In the data below, find the line that contains "Żyrardów (118, 2529)" and the line that contains "Augustów (46, 2346)". Copy both, plus every line between them, exactly.

::::::

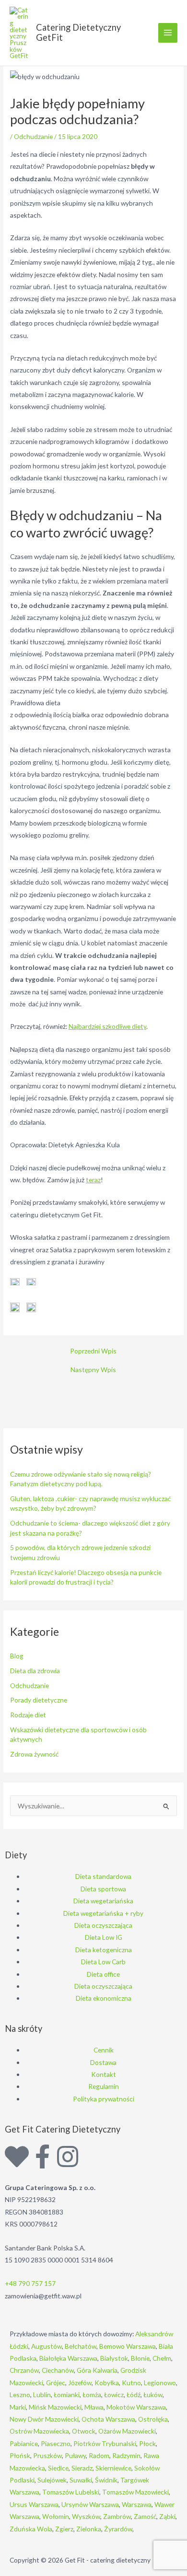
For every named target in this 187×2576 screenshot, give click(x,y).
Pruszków (47, 2455)
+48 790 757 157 (30, 2283)
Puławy (75, 2455)
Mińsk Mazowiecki (55, 2407)
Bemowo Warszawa (127, 2346)
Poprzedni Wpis (93, 1351)
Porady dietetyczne (38, 1700)
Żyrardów (118, 2529)
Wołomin (55, 2516)
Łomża (91, 2394)
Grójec (55, 2382)
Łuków (153, 2394)
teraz (93, 1180)
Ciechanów (58, 2370)
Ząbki (167, 2516)
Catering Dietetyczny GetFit (78, 32)
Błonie (140, 2358)
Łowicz (114, 2394)
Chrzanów (24, 2370)
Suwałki (81, 2480)
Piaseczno (55, 2443)
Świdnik (106, 2480)
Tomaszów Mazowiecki (135, 2492)
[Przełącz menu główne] (168, 33)
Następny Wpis (93, 1369)
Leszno (20, 2394)
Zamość (145, 2516)
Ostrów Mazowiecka (39, 2431)
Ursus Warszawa (34, 2504)
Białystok (114, 2358)
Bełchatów (80, 2346)
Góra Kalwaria (97, 2370)
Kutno (131, 2382)
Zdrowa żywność (34, 1754)
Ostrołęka (153, 2419)
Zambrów (117, 2516)
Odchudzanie (33, 136)
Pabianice (24, 2443)
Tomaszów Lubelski (70, 2492)
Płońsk (20, 2455)
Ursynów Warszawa (90, 2504)
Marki (18, 2407)
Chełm (161, 2358)
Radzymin (126, 2455)
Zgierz (64, 2529)
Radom (99, 2455)
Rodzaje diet (28, 1715)
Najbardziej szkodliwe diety (107, 1026)
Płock (147, 2443)
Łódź (133, 2394)
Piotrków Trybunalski (104, 2443)
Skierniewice (113, 2468)
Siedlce (58, 2468)
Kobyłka (106, 2382)
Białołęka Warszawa (68, 2358)
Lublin (42, 2394)
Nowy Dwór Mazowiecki (44, 2419)
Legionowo (160, 2382)
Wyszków (86, 2516)
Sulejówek (52, 2480)
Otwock (83, 2431)
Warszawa (137, 2504)
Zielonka (88, 2529)
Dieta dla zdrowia (35, 1671)
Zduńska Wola (31, 2529)
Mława (94, 2407)
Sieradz (82, 2468)
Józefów (80, 2382)
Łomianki (67, 2394)
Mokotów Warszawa (136, 2407)
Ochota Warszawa (108, 2419)
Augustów (46, 2346)
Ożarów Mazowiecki (127, 2431)
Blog (16, 1656)
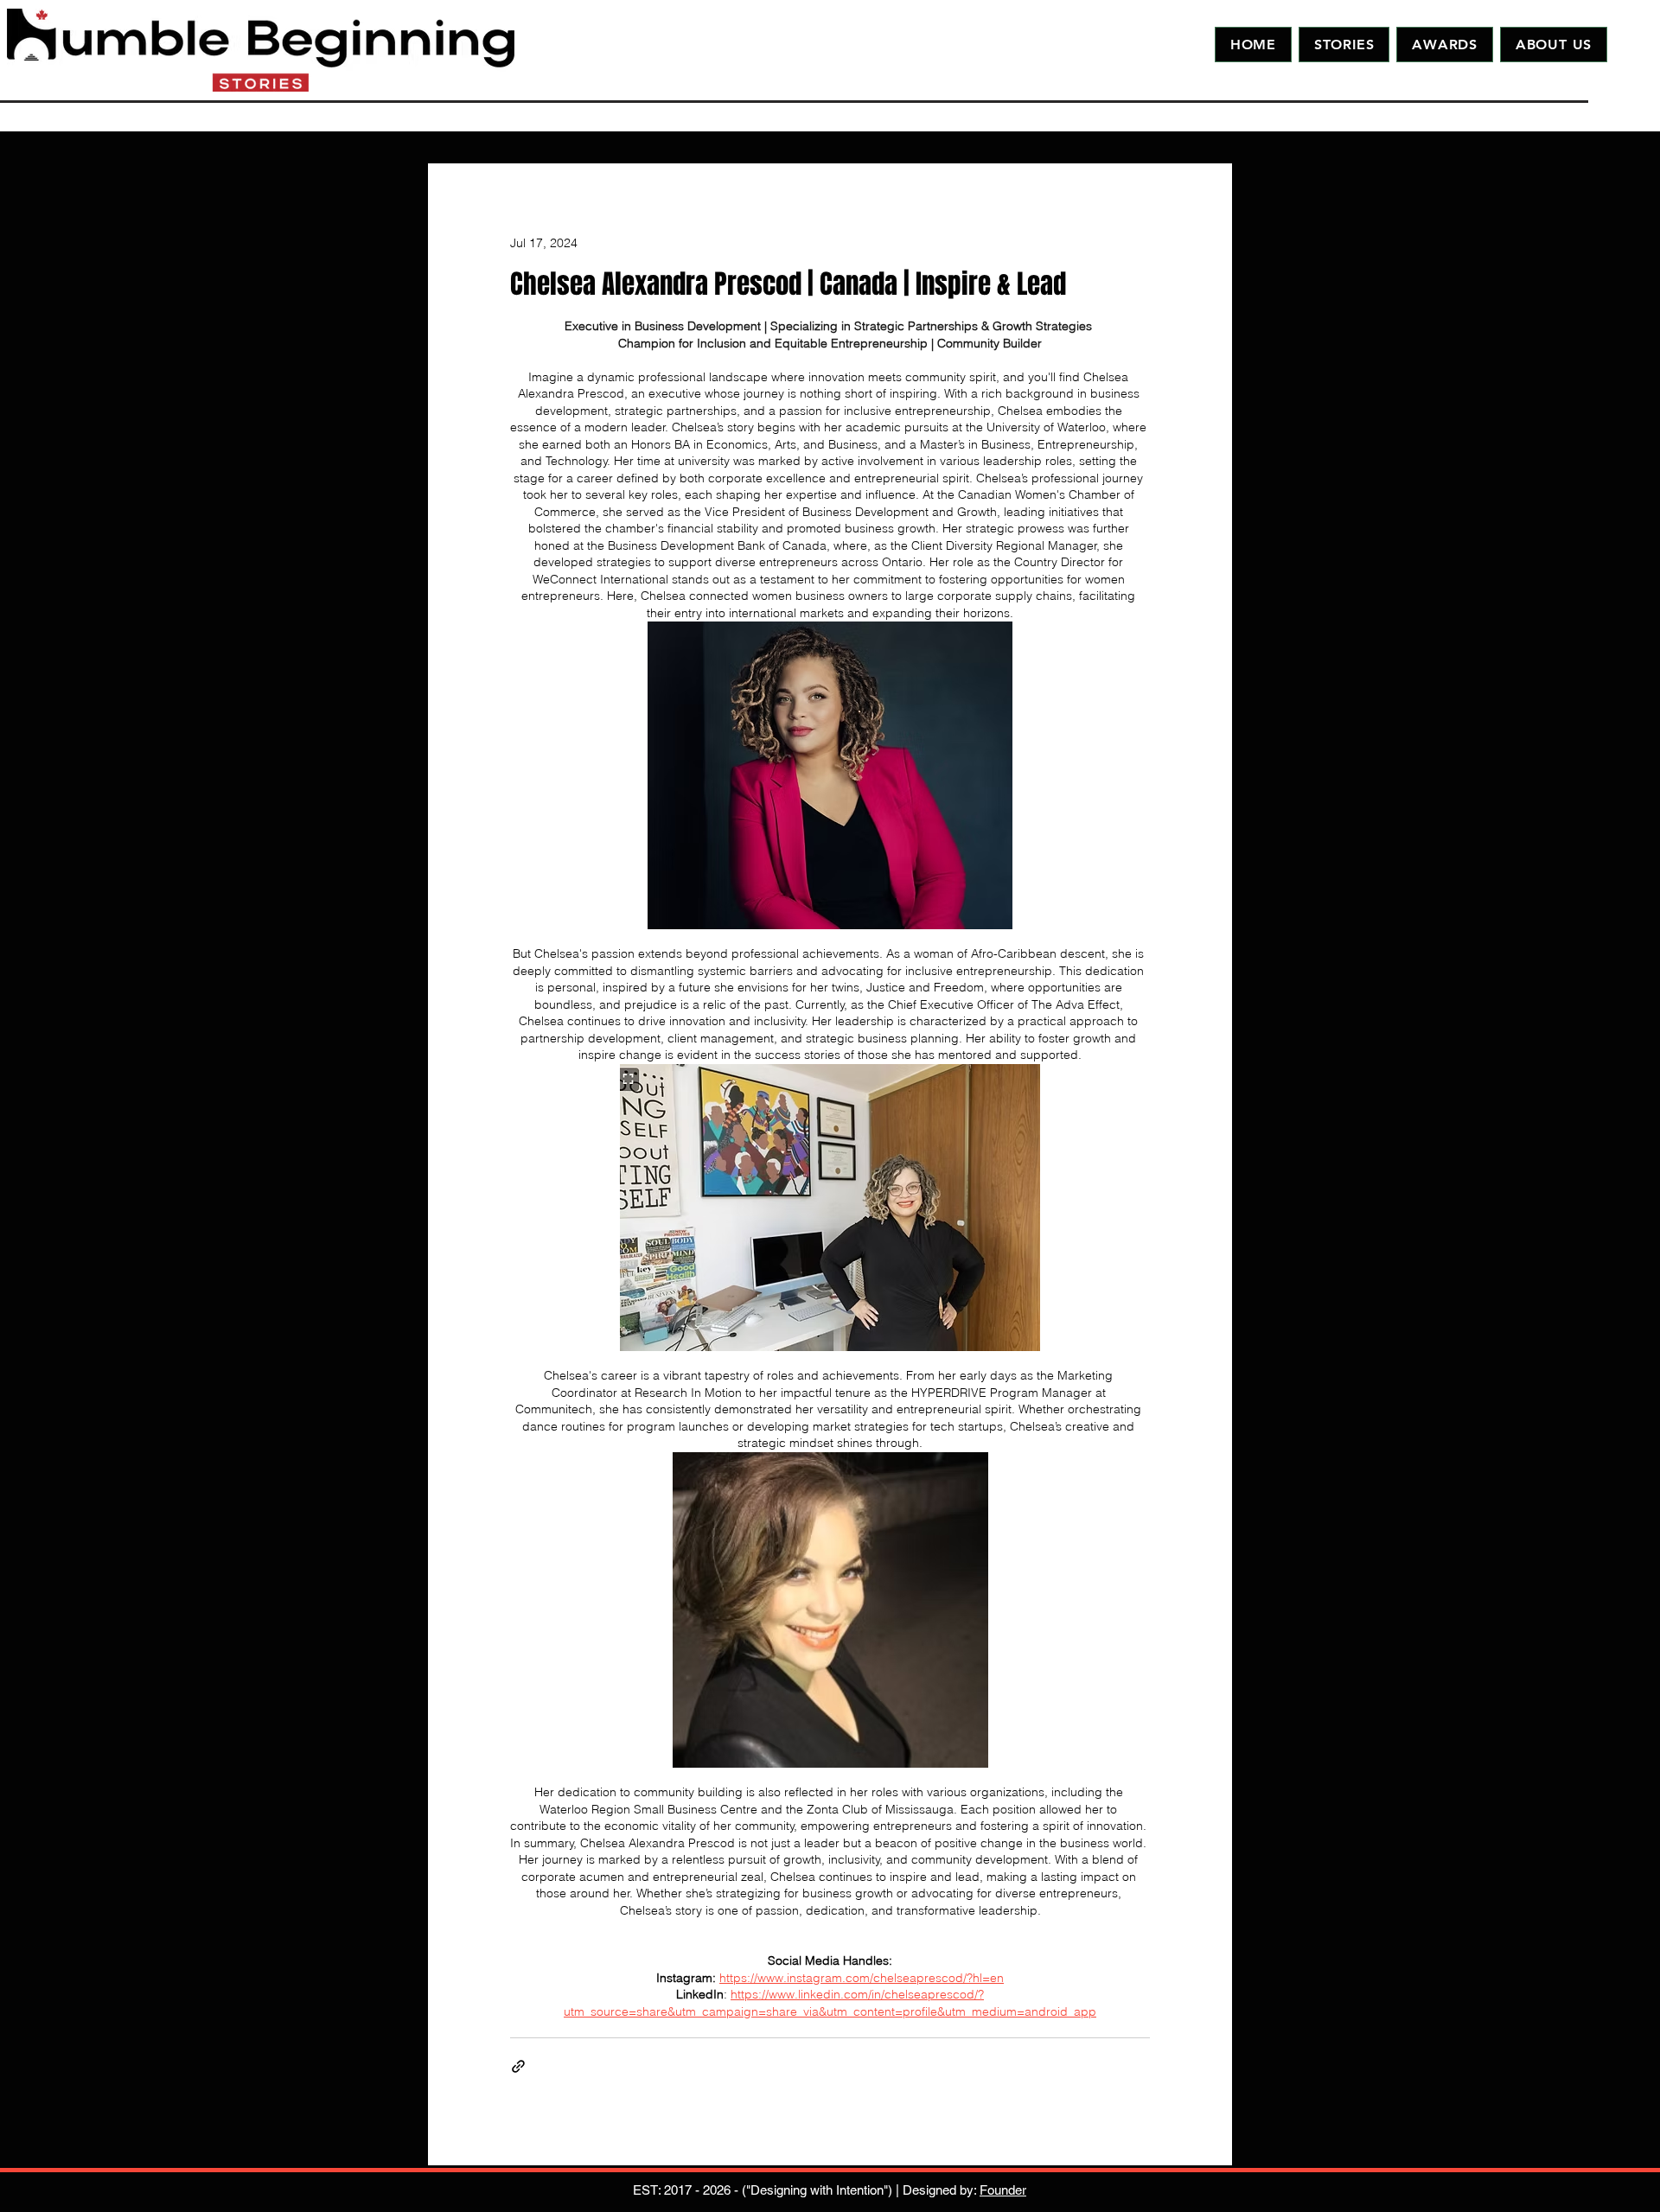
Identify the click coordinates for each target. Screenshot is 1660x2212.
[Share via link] (518, 2066)
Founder (1003, 2190)
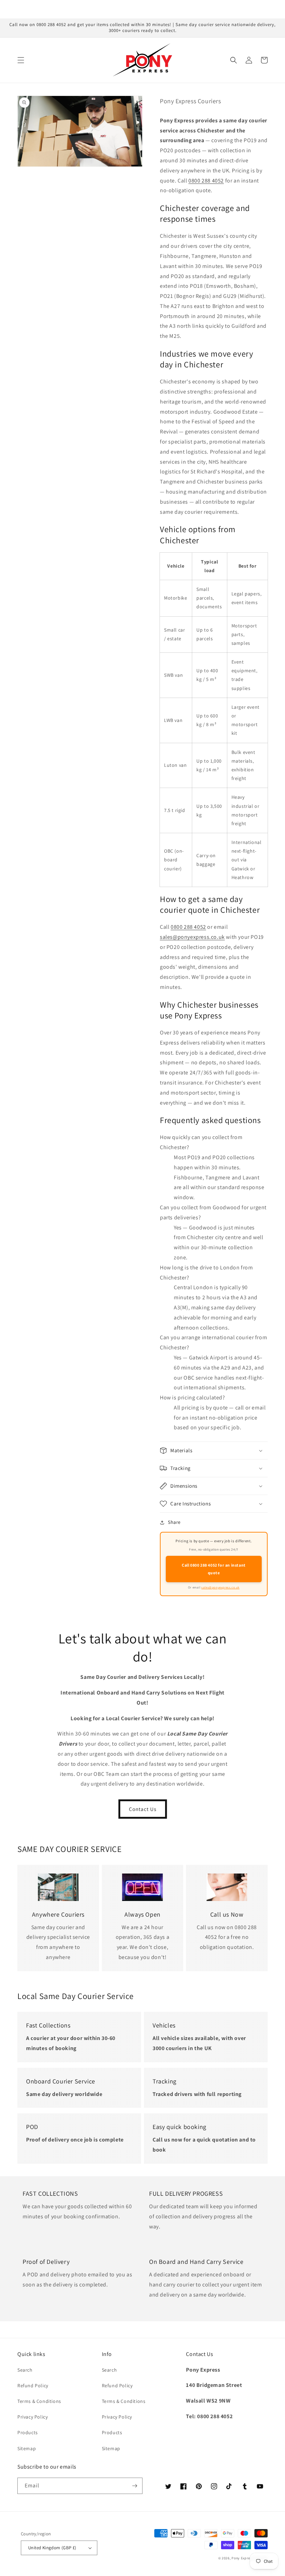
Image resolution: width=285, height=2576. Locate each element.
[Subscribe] (134, 2486)
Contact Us (142, 1809)
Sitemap (26, 2448)
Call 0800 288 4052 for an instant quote (214, 1568)
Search (25, 2370)
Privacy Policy (32, 2417)
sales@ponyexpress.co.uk (192, 937)
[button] (20, 60)
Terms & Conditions (39, 2401)
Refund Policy (32, 2385)
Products (27, 2432)
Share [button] (174, 1522)
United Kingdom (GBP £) (52, 2548)
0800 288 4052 (206, 180)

::::::

*ANSWER BELOW*
Żyrardów (118, 2529)
Wołomin (55, 2516)
Łomża (91, 2394)
Grójec (55, 2382)
Łuków (153, 2394)
teraz (93, 1180)
Ciechanów (58, 2370)
Ząbki (167, 2516)
Catering Dietetyczny GetFit (78, 32)
Błonie (140, 2358)
Łowicz (114, 2394)
Chrzanów (24, 2370)
Suwałki (81, 2480)
Piaseczno (55, 2443)
Świdnik (106, 2480)
Tomaszów Mazowiecki (135, 2492)
[Przełącz menu główne] (168, 33)
Następny Wpis (93, 1369)
Leszno (20, 2394)
Zamość (145, 2516)
Ostrów Mazowiecka (39, 2431)
Ursus Warszawa (34, 2504)
Białystok (114, 2358)
Bełchatów (80, 2346)
Góra Kalwaria (97, 2370)
Kutno (131, 2382)
Zdrowa żywność (34, 1754)
Ostrołęka (153, 2419)
Zambrów (117, 2516)
Odchudzanie (33, 136)
Pabianice (24, 2443)
Tomaszów Lubelski (70, 2492)
Płońsk (20, 2455)
Ursynów Warszawa (90, 2504)
Marki (18, 2407)
Chełm (161, 2358)
Radzymin (126, 2455)
Zgierz (64, 2529)
Radom (99, 2455)
Rodzaje diet (28, 1715)
Najbardziej szkodliwe diety (107, 1026)
Płock (147, 2443)
Łódź (133, 2394)
Piotrków Trybunalski (104, 2443)
Skierniewice (113, 2468)
Siedlce (58, 2468)
Kobyłka (106, 2382)
Białołęka Warszawa (68, 2358)
Lublin (42, 2394)
Nowy Dwór Mazowiecki (44, 2419)
Legionowo (160, 2382)
Wyszków (86, 2516)
Sulejówek (52, 2480)
Otwock (83, 2431)
Warszawa (137, 2504)
Zielonka (88, 2529)
Dieta dla zdrowia (35, 1671)
Zduńska Wola (31, 2529)
Mława (94, 2407)
Sieradz (82, 2468)
Józefów (80, 2382)
Łomianki (67, 2394)
Mokotów Warszawa (136, 2407)
Ochota Warszawa (108, 2419)
Augustów (46, 2346)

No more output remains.